EXERCISE BRIEF:
Leaving out all pictures, repeat exactly the lines from the one that holds "Given: Start a video call with the group" to the last line of the entries below.

EXERCISE MATERIALS:
....................

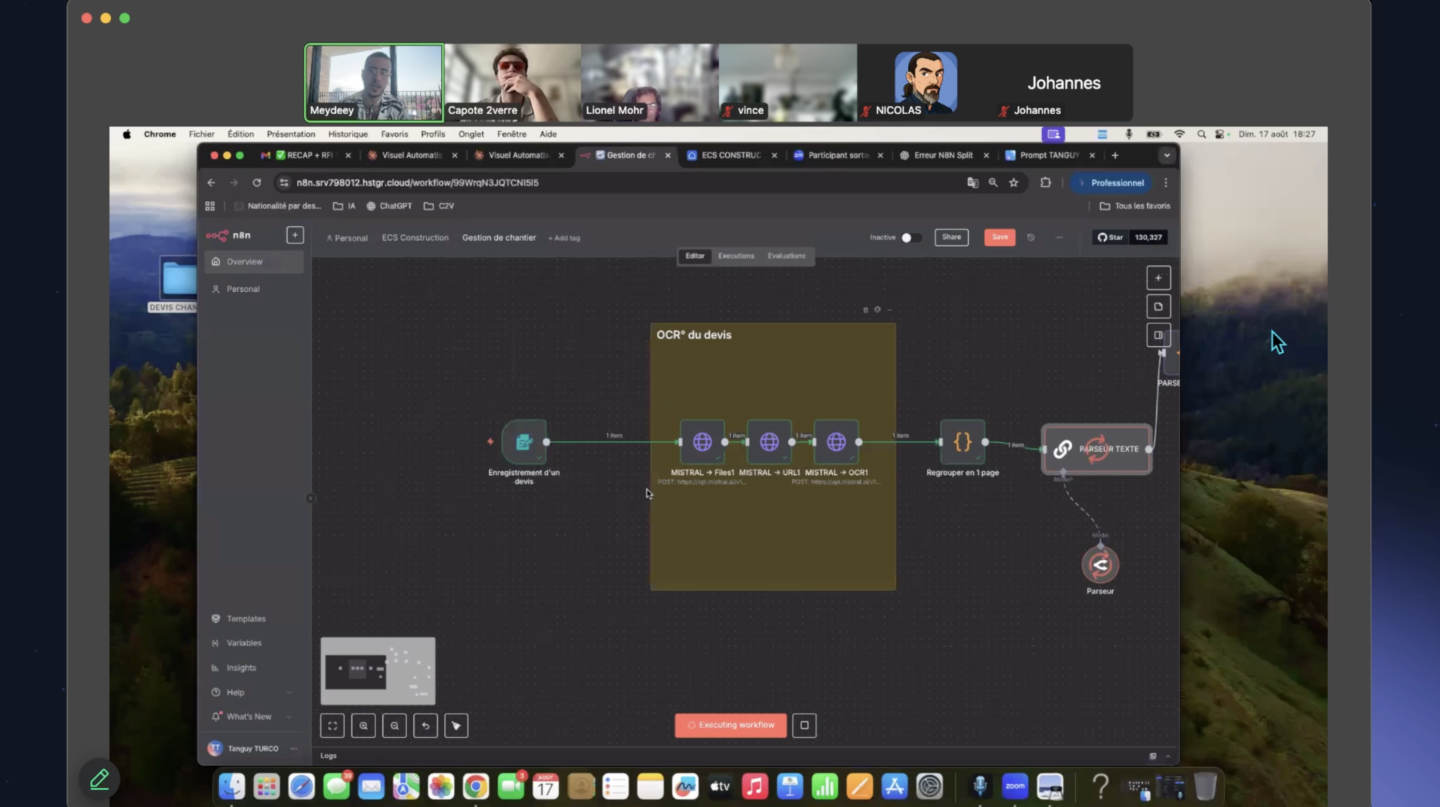Fit the workflow to view
The height and width of the screenshot is (807, 1440).
pyautogui.click(x=332, y=725)
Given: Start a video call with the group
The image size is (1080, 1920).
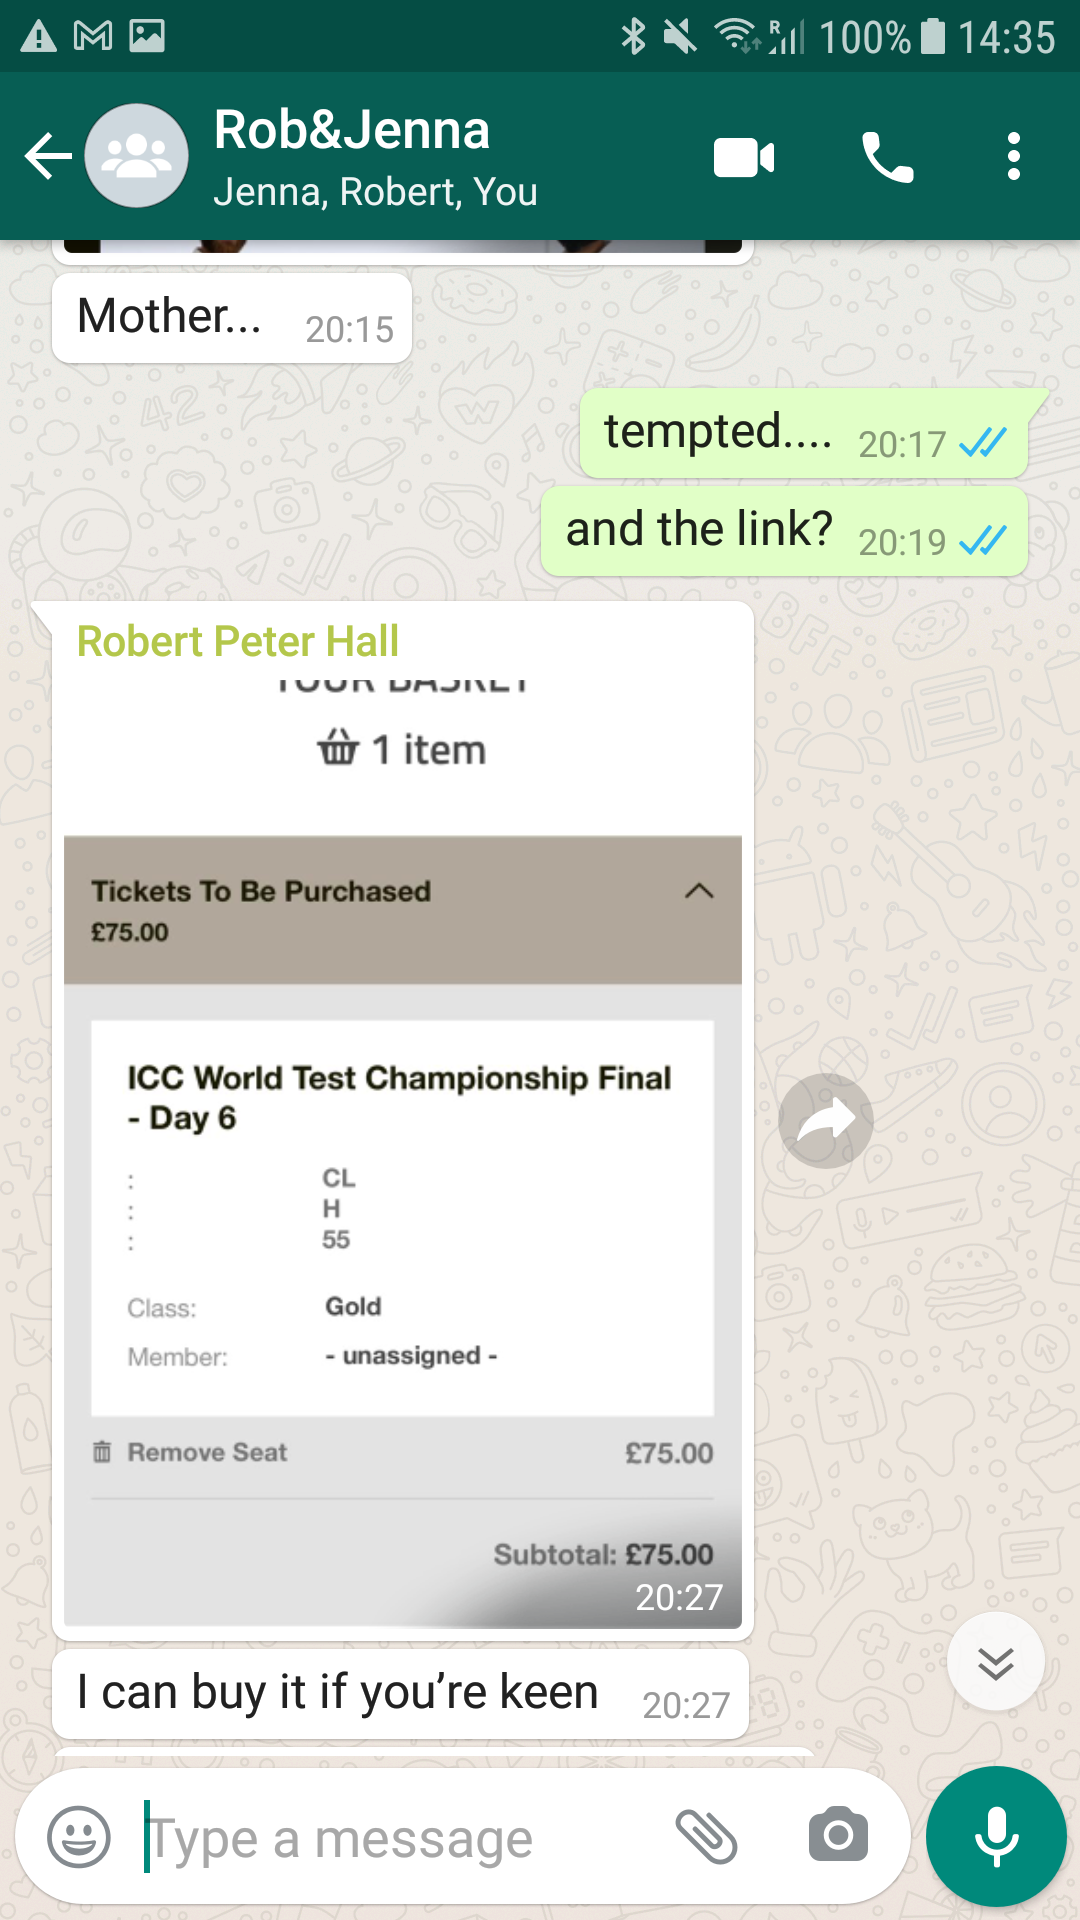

....................

RESPONSE BELOW:
Given: Start a video call with the group
The image size is (1080, 1920).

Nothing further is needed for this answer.